In un mondo sempre più anestetizzato davanti all’orrore, dove il massacro di un popolo viene raccontato con il linguaggio ipocrita della “difesa” o della “sicurezza nazionale”, Cosenza ha scelto la parte giusta della Storia. Ha scelto di chiamare le cose con il loro nome. Ha scelto di rompere il silenzio complice che spesso avvolge l’Occidente, quando l’aggressore è uno Stato potente e l’aggredito è un popolo senza Stato, senza esercito, senza voce.
L’apertura di un nuovo fronte di guerra da parte del governo israeliano — come se non bastassero i decenni di occupazione, di apartheid, di bombardamenti su Gaza — è l’ennesimo atto di arroganza coloniale, l’ennesima pagina nera scritta col sangue di civili, di bambini, di intere famiglie rase al suolo. Parlare oggi di “conflitto” è una mistificazione: non c’è simmetria tra chi occupa e chi resiste. Tra chi ha carri armati e chi ha solo le chiavi delle case da cui è stato cacciato.
Ecco perché la manifestazione di Cosenza non è stata solo un gesto simbolico, ma un atto politico e morale di rottura. In un Sud troppo spesso raccontato come marginale, passivo, piegato da altre emergenze, si alza invece un grido che sfida il torpore, che smaschera l’ipocrisia, che si fa carne e voce di una comunità che rifiuta l’indifferenza.

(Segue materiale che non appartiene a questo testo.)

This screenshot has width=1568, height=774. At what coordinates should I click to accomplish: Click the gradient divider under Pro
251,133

Solidarietà non è solo una parola da sventolare. È una pratica, è una scelta di campo. È stare accanto a chi resiste, a chi lotta, a chi sogna la libertà anche sotto le bombe. Ed è anche denunciare il ruolo complice del nostro governo, che continua a stringere rapporti con Israele, a vendere armi, a mettere il veto su qualsiasi risoluzione internazionale che parli di cessate il fuoco o diritti dei palestinesi.

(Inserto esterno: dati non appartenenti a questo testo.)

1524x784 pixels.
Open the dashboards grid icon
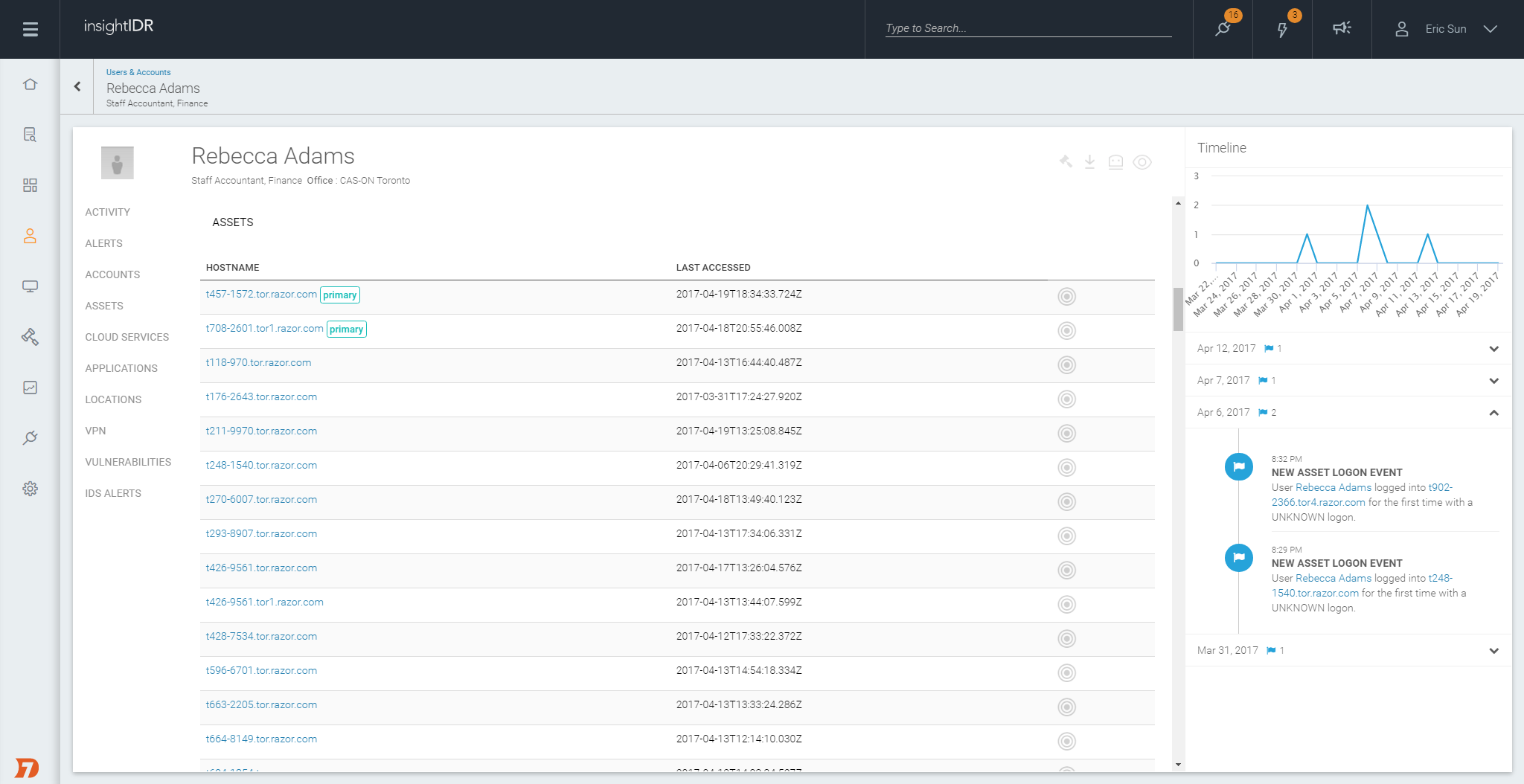click(x=30, y=185)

A chi dice che “è troppo complicato”, rispondiamo che non è complicato scegliere da che parte stare. Lo sapevano bene quelli che manifestavano contro l’apartheid in Sudafrica, lo sapevano i partigiani che si opponevano al nazifascismo, lo sanno oggi coloro che, a Cosenza come in ogni altra città del mondo, alzano la voce per Gaza, per Jenin, per Rafah, per ogni villaggio palestinese sotto assedio.
In un tempo in cui la verità è manipolata, in cui l’ingiustizia viene normalizzata, manifestare è un atto rivoluzionario. Cosenza lo ha fatto. E ha dimostrato che la solidarietà, quando è vera, non ha paura del caldo, dell’apatia, della repressione. Perché la lotta del popolo palestinese è anche la nostra. E la Palestina libera è un orizzonte di giustizia che ci riguarda tutti.